Relic reveals Noah's ark was circular
By Maev Kennedy | Guardian.co.uk
That they processed aboard the enormous floating wildlife collection two-by-two is well known. Less familiar, however, is the possibility that the animals Noah shepherded on to his ark then went round and round inside.
A 19th-century illustration by Currier & Ives shows the traditional vision of Noah’s ark.
Photograph: Brooklyn Museum/Corbis
According to newly translated instructions inscribed in ancient Babylonian on a clay tablet telling the story of the ark, the vessel that saved one virtuous man, his family and the animals from god's watery wrath was not the pointy-prowed craft of popular imagination but rather a giant circular reed raft.
The now battered tablet, aged about 3,700 years, was found somewhere in the Middle East by Leonard Simmons, a largely self-educated Londoner who indulged his passion for history while serving in the RAF from 1945 to 1948.
The relic was passed to his son Douglas, who took it to one of the few people in the world who could read it as easily as the back of a cornflakes box; he gave it to Irving Finkel, a British Museum expert, who translated its 60 lines of neat cuneiform script.
There are dozens of ancient tablets that have been found which describe the flood story but Finkel says this one is the first to describe the vessel's shape.
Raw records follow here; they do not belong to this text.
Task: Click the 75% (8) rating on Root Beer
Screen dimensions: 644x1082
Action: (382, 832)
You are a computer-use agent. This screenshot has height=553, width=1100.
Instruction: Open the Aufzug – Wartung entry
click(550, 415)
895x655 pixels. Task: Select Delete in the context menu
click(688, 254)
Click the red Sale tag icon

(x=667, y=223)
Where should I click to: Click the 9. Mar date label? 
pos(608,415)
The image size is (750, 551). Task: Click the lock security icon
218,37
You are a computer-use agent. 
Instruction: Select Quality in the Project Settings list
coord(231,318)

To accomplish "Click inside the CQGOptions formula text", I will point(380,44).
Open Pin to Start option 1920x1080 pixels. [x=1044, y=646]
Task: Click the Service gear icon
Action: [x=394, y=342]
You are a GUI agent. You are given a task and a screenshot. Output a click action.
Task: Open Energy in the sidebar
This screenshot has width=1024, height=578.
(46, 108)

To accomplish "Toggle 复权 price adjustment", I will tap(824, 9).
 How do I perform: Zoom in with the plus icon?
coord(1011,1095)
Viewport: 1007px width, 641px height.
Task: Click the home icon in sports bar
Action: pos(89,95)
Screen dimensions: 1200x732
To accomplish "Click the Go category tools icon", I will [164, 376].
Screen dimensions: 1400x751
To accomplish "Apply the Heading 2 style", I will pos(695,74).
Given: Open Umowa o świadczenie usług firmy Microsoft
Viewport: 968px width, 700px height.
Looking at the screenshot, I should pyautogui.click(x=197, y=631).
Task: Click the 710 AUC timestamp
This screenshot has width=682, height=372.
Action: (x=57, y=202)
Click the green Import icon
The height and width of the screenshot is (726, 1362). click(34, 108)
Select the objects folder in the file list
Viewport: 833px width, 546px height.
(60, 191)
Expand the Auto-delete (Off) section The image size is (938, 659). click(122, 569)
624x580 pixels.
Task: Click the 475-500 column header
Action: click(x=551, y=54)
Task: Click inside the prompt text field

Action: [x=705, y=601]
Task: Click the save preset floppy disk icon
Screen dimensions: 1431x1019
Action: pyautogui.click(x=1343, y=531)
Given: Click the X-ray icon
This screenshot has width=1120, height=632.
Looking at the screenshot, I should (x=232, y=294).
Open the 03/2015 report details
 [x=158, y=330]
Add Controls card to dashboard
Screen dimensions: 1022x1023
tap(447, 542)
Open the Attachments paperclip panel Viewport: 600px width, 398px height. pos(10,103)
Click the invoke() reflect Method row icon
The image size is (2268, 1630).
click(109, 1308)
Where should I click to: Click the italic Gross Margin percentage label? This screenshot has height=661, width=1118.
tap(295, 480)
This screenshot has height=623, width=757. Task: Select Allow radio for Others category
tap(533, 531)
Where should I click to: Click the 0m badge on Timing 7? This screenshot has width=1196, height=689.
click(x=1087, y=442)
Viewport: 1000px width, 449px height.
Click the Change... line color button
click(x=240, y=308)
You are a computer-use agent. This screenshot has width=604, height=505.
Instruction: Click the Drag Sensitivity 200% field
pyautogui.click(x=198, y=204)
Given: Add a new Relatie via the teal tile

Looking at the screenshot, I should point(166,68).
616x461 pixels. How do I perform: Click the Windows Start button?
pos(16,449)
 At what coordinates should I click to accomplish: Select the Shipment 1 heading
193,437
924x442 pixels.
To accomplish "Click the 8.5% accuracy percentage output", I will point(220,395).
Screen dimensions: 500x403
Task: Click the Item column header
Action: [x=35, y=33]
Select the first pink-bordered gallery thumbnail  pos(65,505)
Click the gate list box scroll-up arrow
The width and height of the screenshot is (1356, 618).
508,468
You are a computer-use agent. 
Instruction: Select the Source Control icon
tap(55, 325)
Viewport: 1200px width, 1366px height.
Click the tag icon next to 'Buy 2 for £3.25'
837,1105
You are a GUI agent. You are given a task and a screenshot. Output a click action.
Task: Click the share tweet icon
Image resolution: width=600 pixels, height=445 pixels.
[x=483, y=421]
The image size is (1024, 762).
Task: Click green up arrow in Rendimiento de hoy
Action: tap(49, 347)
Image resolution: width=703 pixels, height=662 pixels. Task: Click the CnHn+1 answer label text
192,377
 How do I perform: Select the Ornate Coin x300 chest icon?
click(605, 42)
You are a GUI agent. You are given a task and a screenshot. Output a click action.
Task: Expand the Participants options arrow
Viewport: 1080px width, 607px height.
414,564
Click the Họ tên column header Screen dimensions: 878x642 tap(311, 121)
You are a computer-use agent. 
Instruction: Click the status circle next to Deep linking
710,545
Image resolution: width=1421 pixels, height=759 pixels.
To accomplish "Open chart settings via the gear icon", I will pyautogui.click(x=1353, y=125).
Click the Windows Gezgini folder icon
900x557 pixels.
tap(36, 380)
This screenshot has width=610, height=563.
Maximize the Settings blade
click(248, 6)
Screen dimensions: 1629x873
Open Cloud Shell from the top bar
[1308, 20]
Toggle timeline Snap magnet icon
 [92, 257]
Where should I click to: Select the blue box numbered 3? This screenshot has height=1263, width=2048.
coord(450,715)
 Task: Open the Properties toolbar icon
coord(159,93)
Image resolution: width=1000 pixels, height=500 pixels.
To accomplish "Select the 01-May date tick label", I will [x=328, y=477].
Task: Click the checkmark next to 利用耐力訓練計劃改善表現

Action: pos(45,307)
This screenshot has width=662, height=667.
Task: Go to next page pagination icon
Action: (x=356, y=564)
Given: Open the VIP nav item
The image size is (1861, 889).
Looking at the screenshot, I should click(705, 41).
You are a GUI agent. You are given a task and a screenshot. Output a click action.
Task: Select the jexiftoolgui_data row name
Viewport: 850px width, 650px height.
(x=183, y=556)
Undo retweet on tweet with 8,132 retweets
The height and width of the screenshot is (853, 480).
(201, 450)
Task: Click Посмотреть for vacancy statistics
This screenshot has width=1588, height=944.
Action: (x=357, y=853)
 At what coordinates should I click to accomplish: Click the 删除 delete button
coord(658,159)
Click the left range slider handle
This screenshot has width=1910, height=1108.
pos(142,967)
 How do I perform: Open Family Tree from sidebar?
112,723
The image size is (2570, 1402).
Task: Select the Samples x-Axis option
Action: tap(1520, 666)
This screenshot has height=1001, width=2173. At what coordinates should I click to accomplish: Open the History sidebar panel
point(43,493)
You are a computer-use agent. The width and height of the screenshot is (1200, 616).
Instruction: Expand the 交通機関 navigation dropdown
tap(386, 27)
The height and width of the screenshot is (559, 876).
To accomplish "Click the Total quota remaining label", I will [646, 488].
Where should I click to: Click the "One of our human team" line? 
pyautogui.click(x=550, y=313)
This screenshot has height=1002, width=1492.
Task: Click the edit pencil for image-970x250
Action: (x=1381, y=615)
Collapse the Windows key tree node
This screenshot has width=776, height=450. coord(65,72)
"In all the images ever made people assumed the ark was, in effect, an ocean-going boat, with a pointed stem and stern for riding the waves – so that is how they portrayed it," said Finkel. "But the ark didn't have to go anywhere, it just had to float, and the instructions are for a type of craft which they knew very well. It's still sometimes used in Iran and Iraq today, a type of round coracle which they would have known exactly how to use to transport animals across a river or floods."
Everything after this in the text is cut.